__Exercise directions__. Transcribe, word for word, the portion of the domestic violence passage below, starting at "Most people believe" and ending at "towards their children.".

Above all thought, children are linked to adults by the simple fact that they are in the process of turning into them.
(Philip Larkin, 1922-1986)

Most people believe that the phenomenon know as “domestic violence” began with the women’s rights movement of the late 1960s. However, in 1961 Dr. C. H. Kempe and his colleagues coined the term battered child syndrome to expose the unacceptable occasional or systematic physically assaultive behavior that many families engaged in towards their children.

Women who worked in rape crisis centers were very much aware that the majority of rapes and beatings subjected on their victims were not from stranger, but were committed by family, friends and acquaintances. These advocates used the term battered women’s syndrome to gain societies attention concerning the serious problems most of these women were facing.

During the 1970s and 1980s the women’s rights movement lobbied congress to provide more assistance for battered women. In 1994 the first Violence Against Women Act was passed and the greatest emphasis in that act was for law enforcement agencies to encourage their officers to make arrest when they responded to domestic violence incidents.

Society was lead to believe by our public policy makers that if law enforcement would only arrest domestic violence offenders future offenders would be deterred and domestic violence events would be prevented. We discovered, see the data below, that it is not possible to arrest and incarcerate our way out of this problem because new offenders keep on coming to the attention of the criminal justice system.

Domestic Violence in 2008

At a June 5, 2008 press conference, Governor Deval Patrick said that Massachusetts is facing a domestic violence public health emergency. At the press conference the Massachusetts Coalition Against Sexual Assault and Domestic Violence (Jane Doe) reported that domestic violence incidents in Massachusetts rose 300% over the past three years.  Jane Doe also noted that in 2007, 42 people were the victims of domestic violence homicides. The numbers of domestic violence homicides are up 50% from 2006, and nearly triple the number in 2005.

Begin at the Beginning

Arrest is necessary in many domestic violence incidents and arrest, prosecution and incarceration needs to continue. However, arrest is reactive intervention and not a preventive strategy. Without proper prevention programs in place, new offenders and new victims will continue, as documented above, entering the criminal justice system.

Studies document the dangers presented in dating/domestic violence/abusive physical assaults that occur in our secondary schools and college campuses. It is generally agreed that domestic violence does not begin the day heterosexual males and females become adults. It is generally agreed that the behavior exhibited by teenagers often continues into adulthood.

We are now just beginning to understand that dating violence between teenagers does not begin the day heterosexual males and females begin dating. Just where does this verbal and physical assaultive behavior begin?

The Wellspring of Violent Behavior

An intriguing new study, “The Origins of Youth Violence (OYV),” demonstrates that when we begin to explore all uses of physical aggression rather than just the subset of criminally violent behavior, we discover that the most physically aggressive population that uses the threat of force, aggression and assaults to get what they want, are very young children. Children exhibit physically aggressive behavior from birth and at age four they exhibit the highest levels of physical aggression.

__Available data__.

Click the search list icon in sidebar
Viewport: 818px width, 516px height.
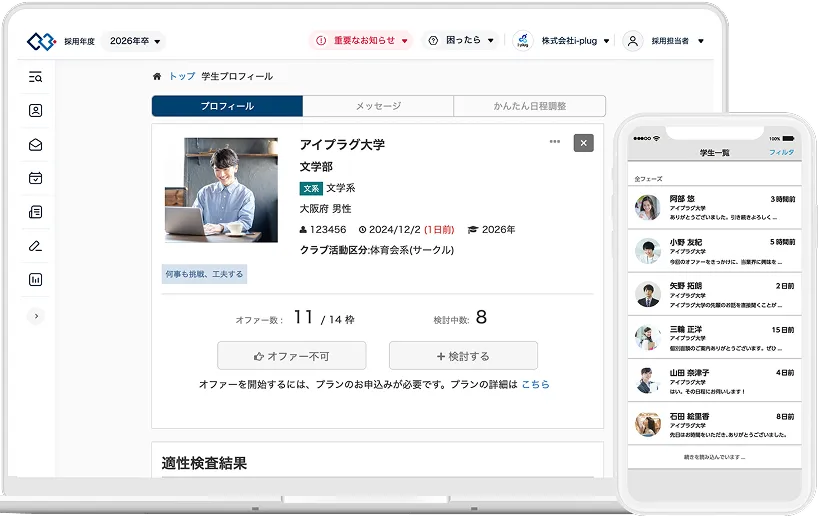(36, 77)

__Reply__.
Most people believe that the phenomenon know as “domestic violence” began with the women’s rights movement of the late 1960s. However, in 1961 Dr. C. H. Kempe and his colleagues coined the term battered child syndrome to expose the unacceptable occasional or systematic physically assaultive behavior that many families engaged in towards their children.